Objective
Retype the lines from the one containing "Open Keymap section monkey icon" up to and including the one containing "Looking at the", exactly as they appear in the entries below. Leave the pictures out of your copy.

Entries
★ ★ ★ ★ ★
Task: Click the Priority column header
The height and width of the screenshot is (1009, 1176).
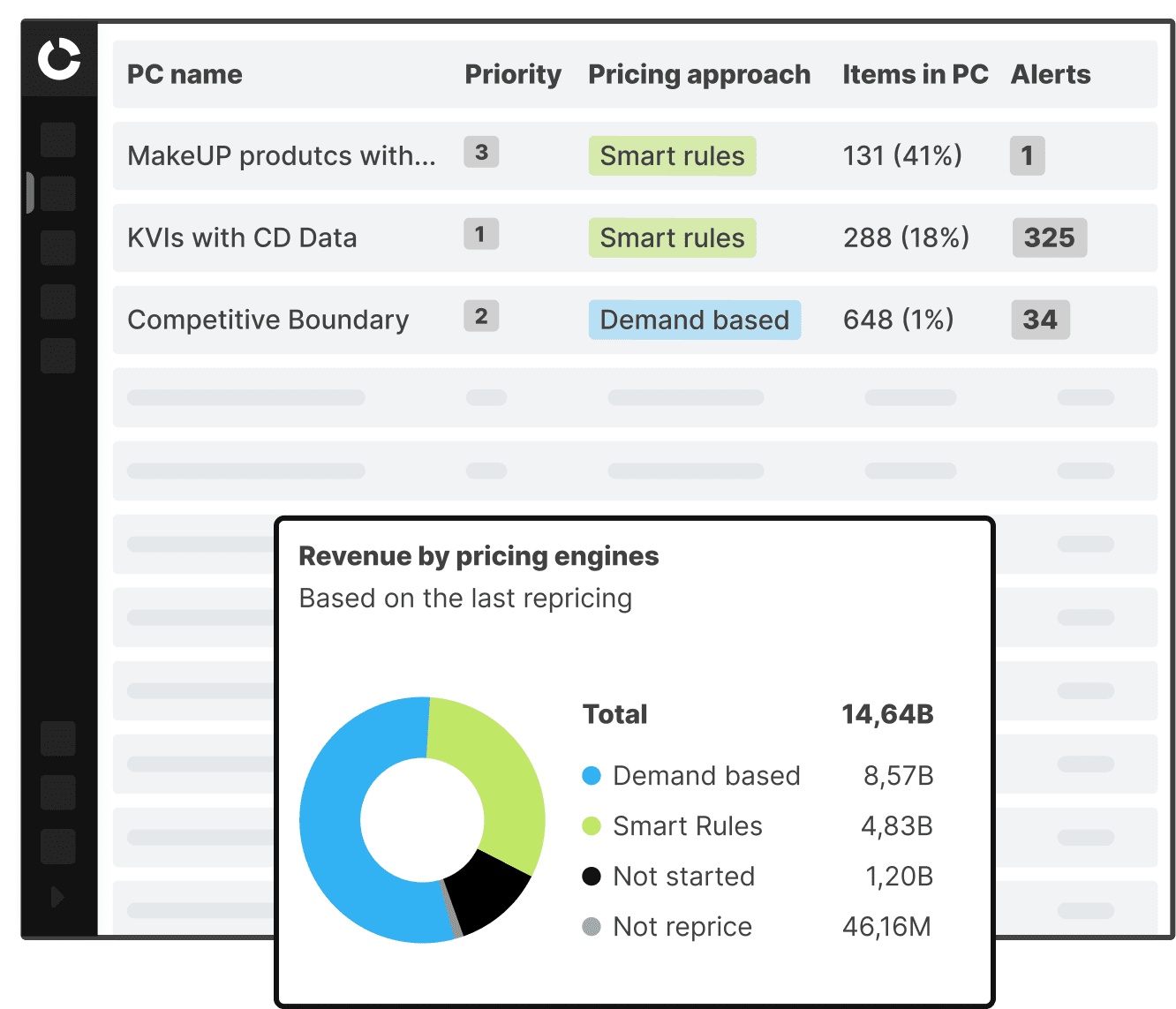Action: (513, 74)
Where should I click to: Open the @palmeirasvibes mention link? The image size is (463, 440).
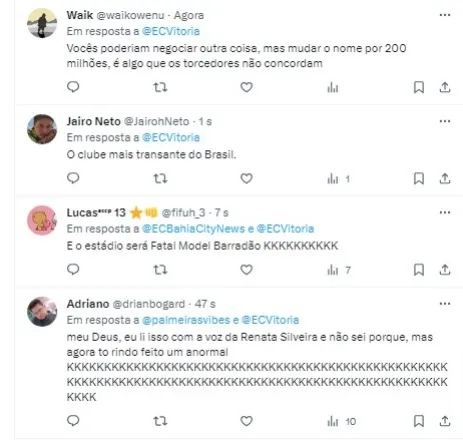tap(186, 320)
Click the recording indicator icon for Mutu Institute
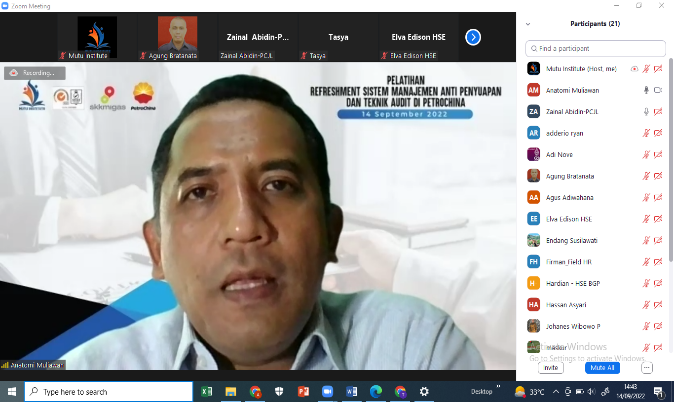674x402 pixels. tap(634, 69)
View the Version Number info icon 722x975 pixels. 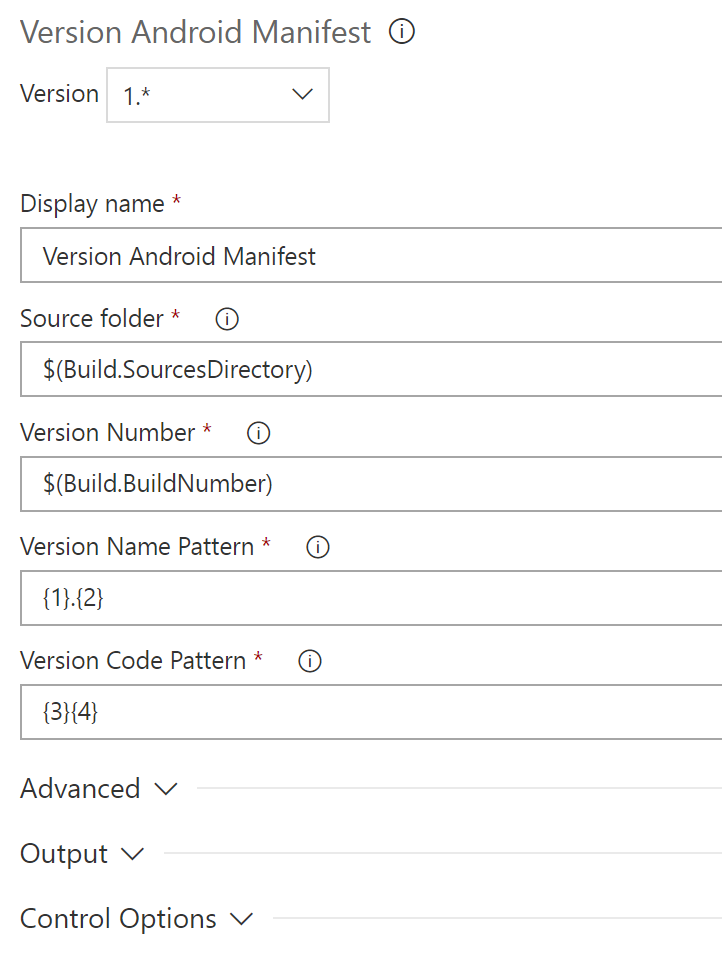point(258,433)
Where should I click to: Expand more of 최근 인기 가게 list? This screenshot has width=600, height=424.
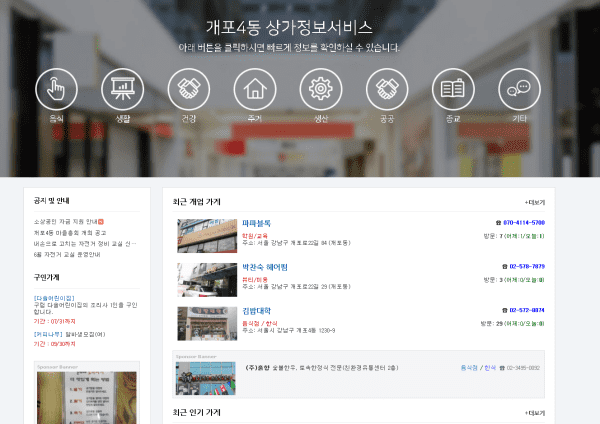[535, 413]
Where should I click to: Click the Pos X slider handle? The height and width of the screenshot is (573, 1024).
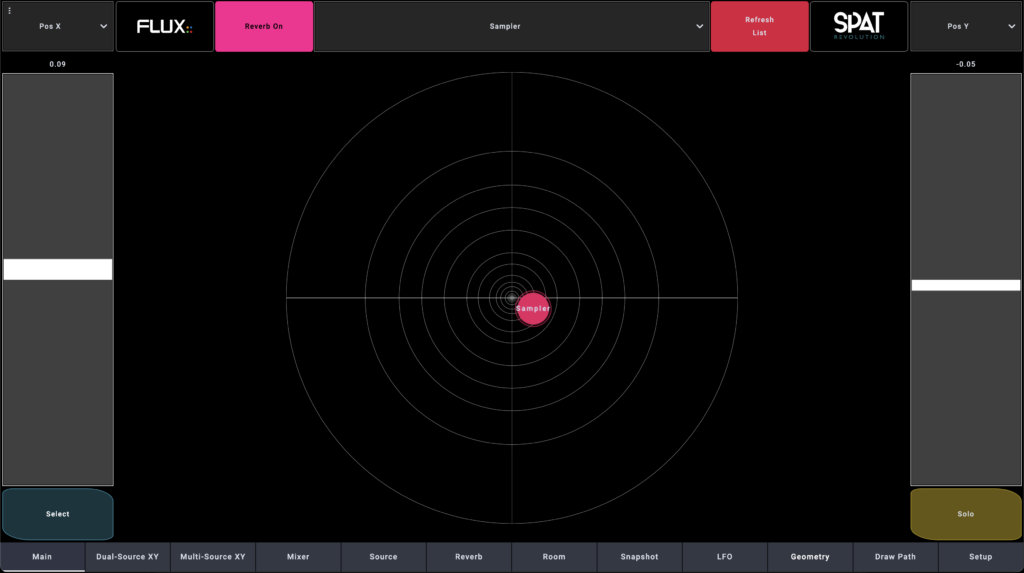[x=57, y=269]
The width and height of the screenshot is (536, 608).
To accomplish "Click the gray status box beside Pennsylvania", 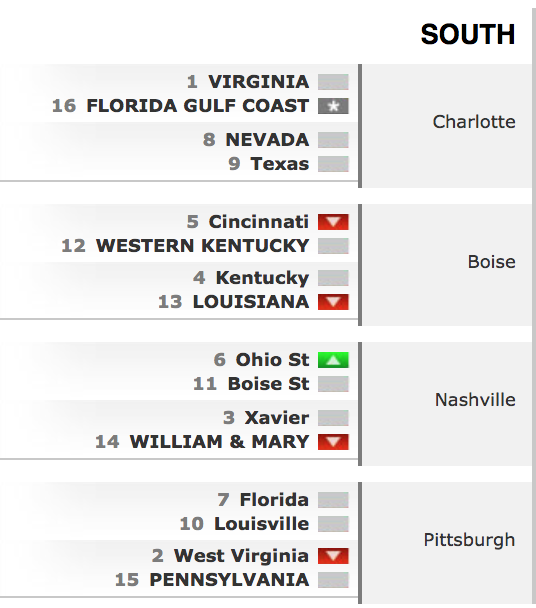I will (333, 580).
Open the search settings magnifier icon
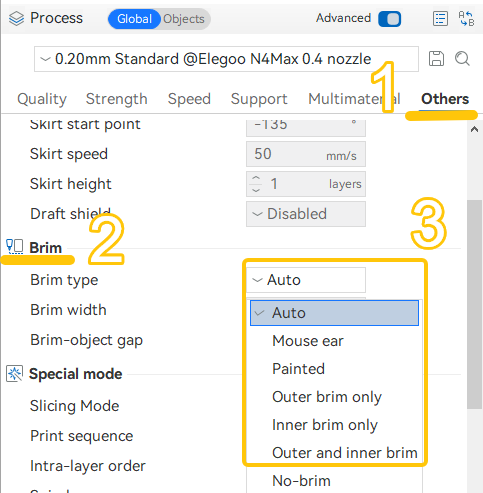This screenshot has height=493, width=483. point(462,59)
★ ★ ★ ★ ★
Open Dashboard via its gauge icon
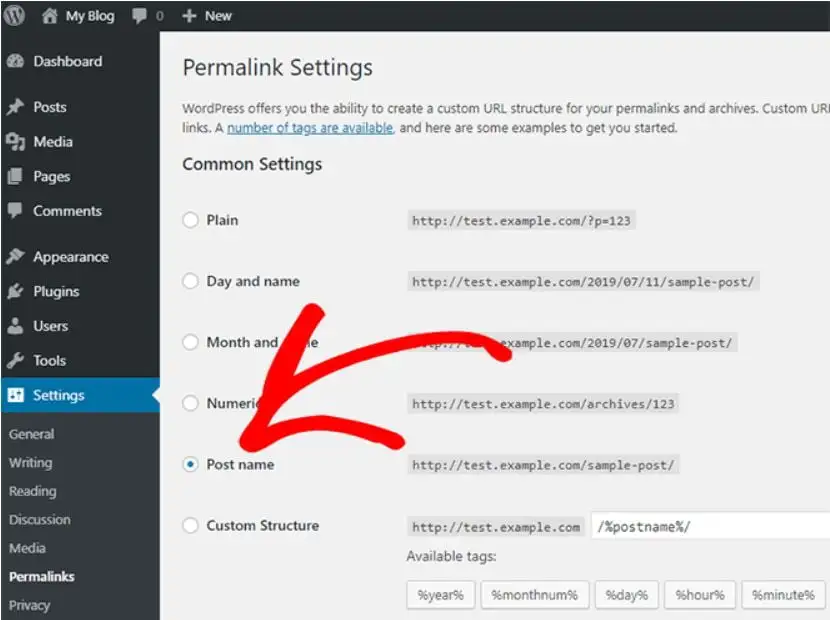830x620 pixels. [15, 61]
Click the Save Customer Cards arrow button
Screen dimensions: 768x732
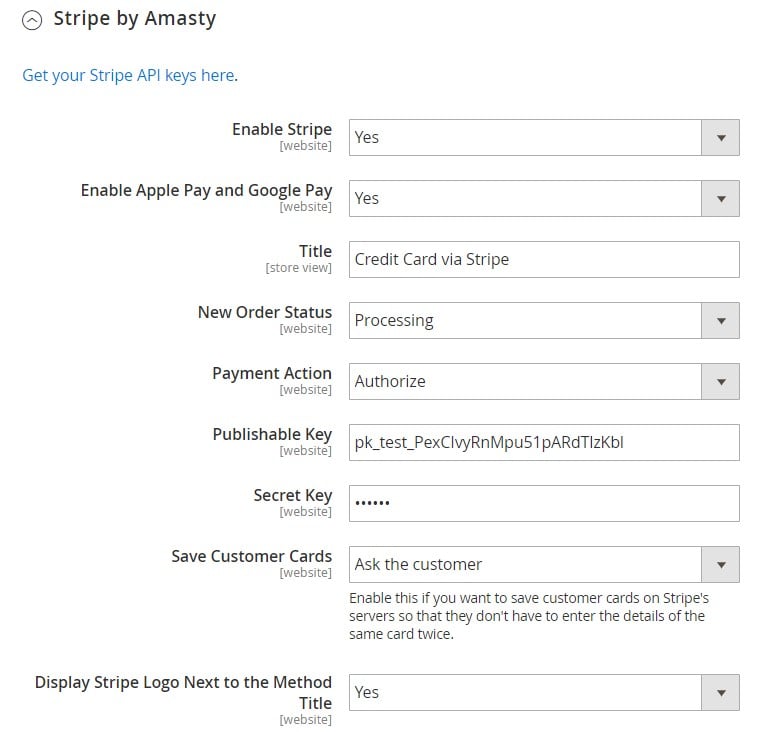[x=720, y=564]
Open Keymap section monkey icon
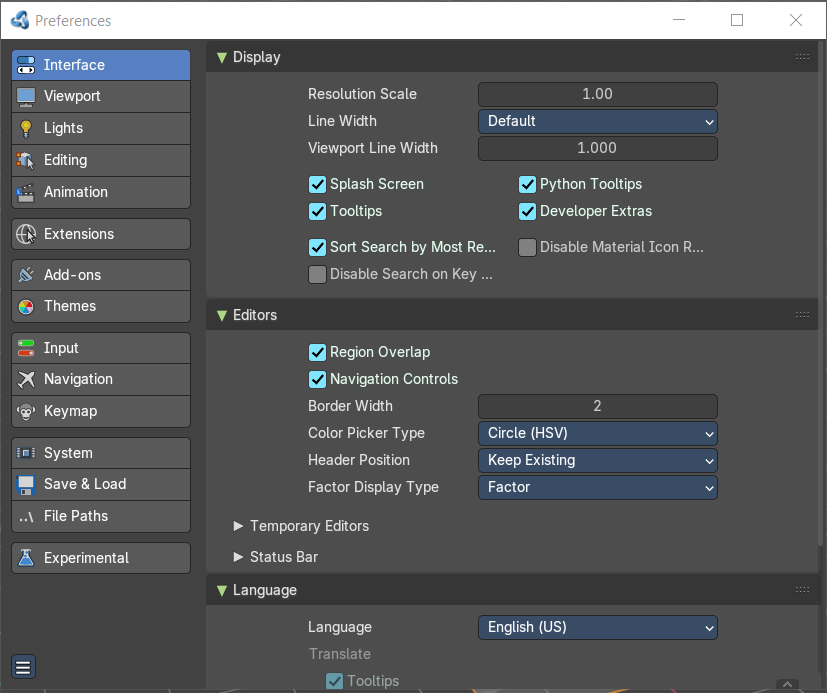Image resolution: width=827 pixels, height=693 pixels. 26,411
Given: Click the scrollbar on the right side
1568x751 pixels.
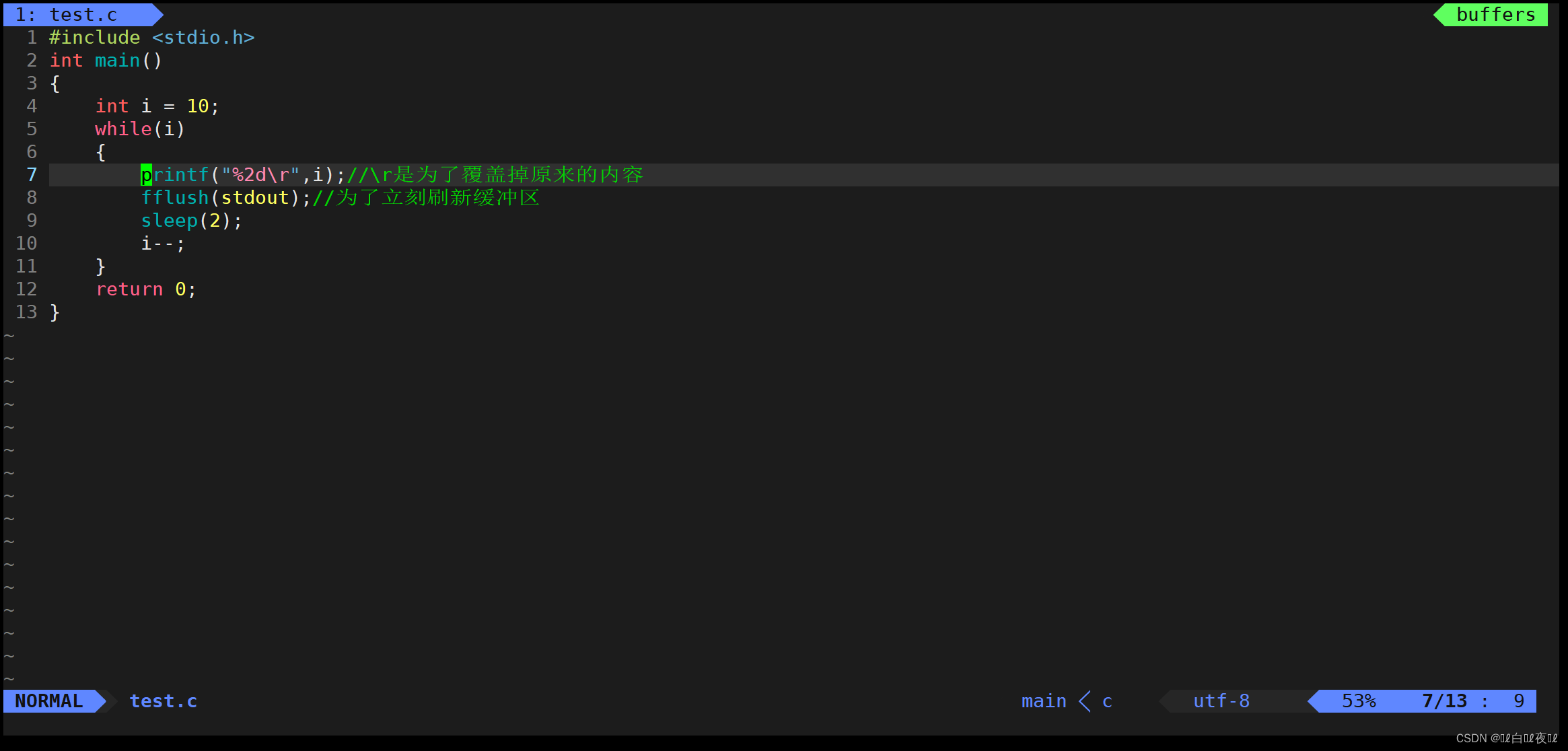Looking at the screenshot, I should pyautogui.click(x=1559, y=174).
★ ★ ★ ★ ★
Finished task
Open Keymap section monkey icon
Image resolution: width=827 pixels, height=693 pixels. 26,411
Given: Click the scrollbar on the right side
1568x751 pixels.
Looking at the screenshot, I should pyautogui.click(x=1559, y=174).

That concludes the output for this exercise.